10/18/2024
By You Zhou
Ph.D. Candidate: You Zhou
Date: Thursday, Oct. 31, 2024
Time: 10 a.m. Eastern Time
Location: This will be a virtual defense via Zoom. Meeting ID: 2904839748
Committee Members:
Jie Wang (advisor), Professor, Miner School of Computer and Information Sciences
Benyuan Liu (member), Professor, Miner School of Computer and Information Sciences
Li Feng (member), Instructional design manager, The TJX companies
Abstract:
We explore how to capture the significance of a sub-text block in an article and how it may be used for text mining tasks.

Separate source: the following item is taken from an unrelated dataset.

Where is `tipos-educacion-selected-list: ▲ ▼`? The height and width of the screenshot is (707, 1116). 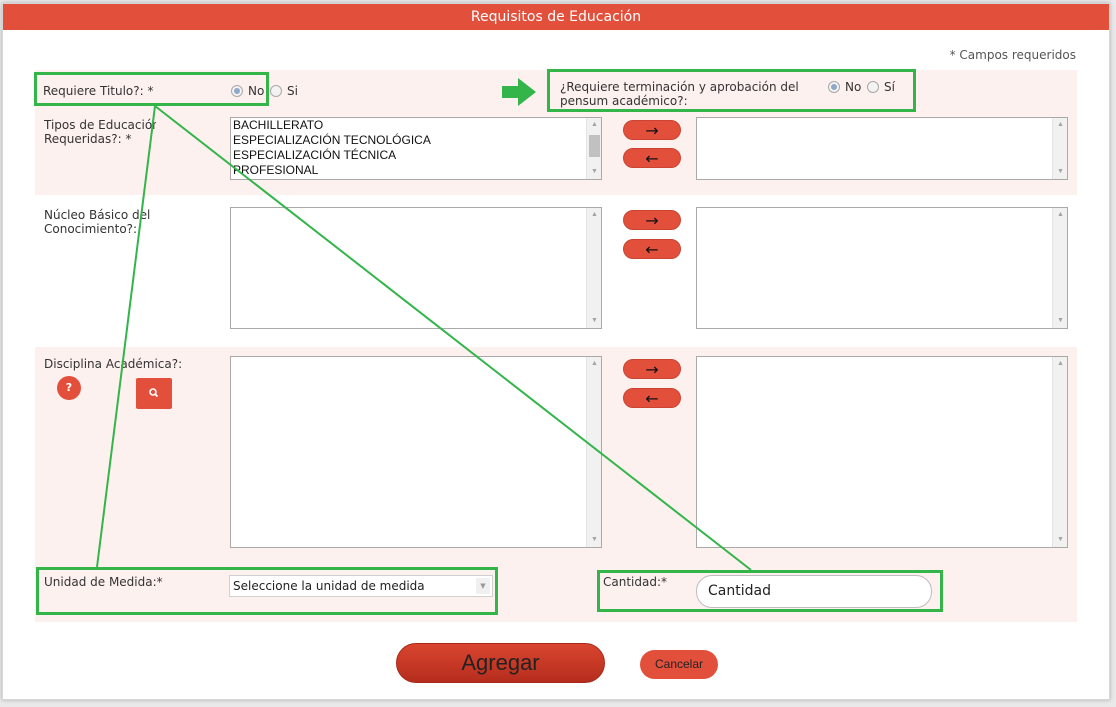 tipos-educacion-selected-list: ▲ ▼ is located at coordinates (882, 148).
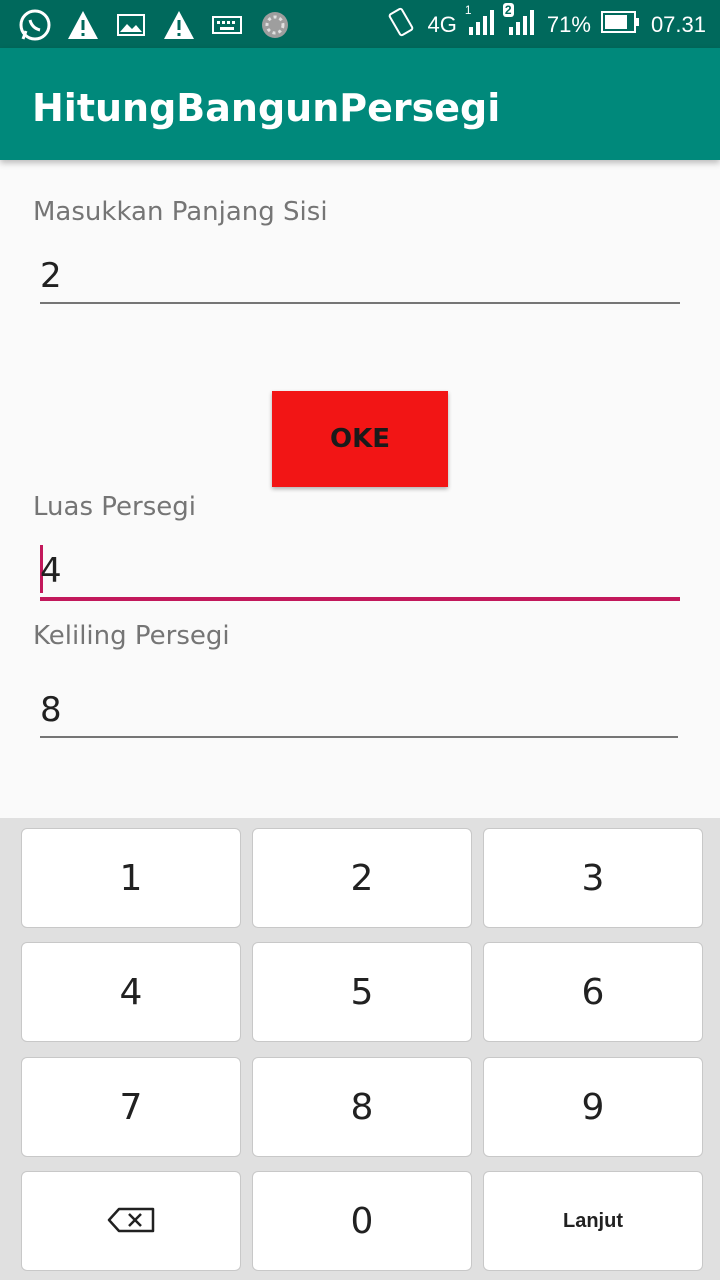  I want to click on key-6: 6, so click(593, 992).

A sub-text block is a sub-sequence of sentences in the article. We formulate the notion of content significance distribution (CSD) of sub-text blocks, referred to as CSD of the first kind and denoted by CSD-1. In particular, we leverage Hugging Face's SentenceTransformer to generate contextual sentence embeddings, and use MoverScore over text embeddings to measure how similar a sub-text block is to the entire text. To overcome the exponential blowup on the number of sub-text blocks, we present an approximation algorithm and show that the approximated CSD-1 is almost identical to the exact CSD-1. Under this approximation, we show that the average and median CSD-1's for news, scholarly research, argument, and narrative articles share the same pattern. We also show that under a certain linear transformation, the complement of the cumulative distribution function of the beta distribution with certain values of $\alpha$ and $\beta$ resembles a CSD-1 curve. We then use CSD-1's to extract linguistic features to train an SVC classifier for assessing how well an article is organized. Through experiments, we show that this method achieves high accuracy for assessing student essays. Moreover, we study CSD of sentence locations, referred to as CSD of the second kind and denoted by CSD-2, and show that average CSD-2's for different types of articles possess distinctive patterns, which either conform common perceptions of article structures or provide rectification with minor deviation.
Existing tools to detect text generated by a large language model (LLM) have met with certain success, but their performance can drop when dealing with texts in new domains. To tackle this issue, we train a ranking classifier called RoBERTa-Ranker, a modified version of RoBERTa, as a baseline model using a dataset we constructed that includes a wider variety of texts written by humans and generated by various LLMs. We then present a method to fine-tune RoBERTa-Ranker that requires only a small amount of labeled data in a new domain. Experiments show that this fine-tuned domain-aware model outperforms the popular DetectGPT and GPTZero on both in-domain and cross-domain texts, where AI-generated texts may either be in a different domain or generated by a different LLM not used to generate the training datasets. This approach makes it feasible and economical to build a single system to detect AI-generated texts across various domains.
To further enhance the performance of our baseline model, we conduct extensive data generation and augmentation to ensure stability and robustness. Additionally, we train our model on a larger architecture (Mixtral 8x7B). For labeling, we move away from a simple binary classification (0 or 1) approach and instead assign a label of 0.5 to articles partially generated by both human authors and AI. This strategy is incorporated into training the model to improve the accuracy of the model in distinguishing mixed-origin texts.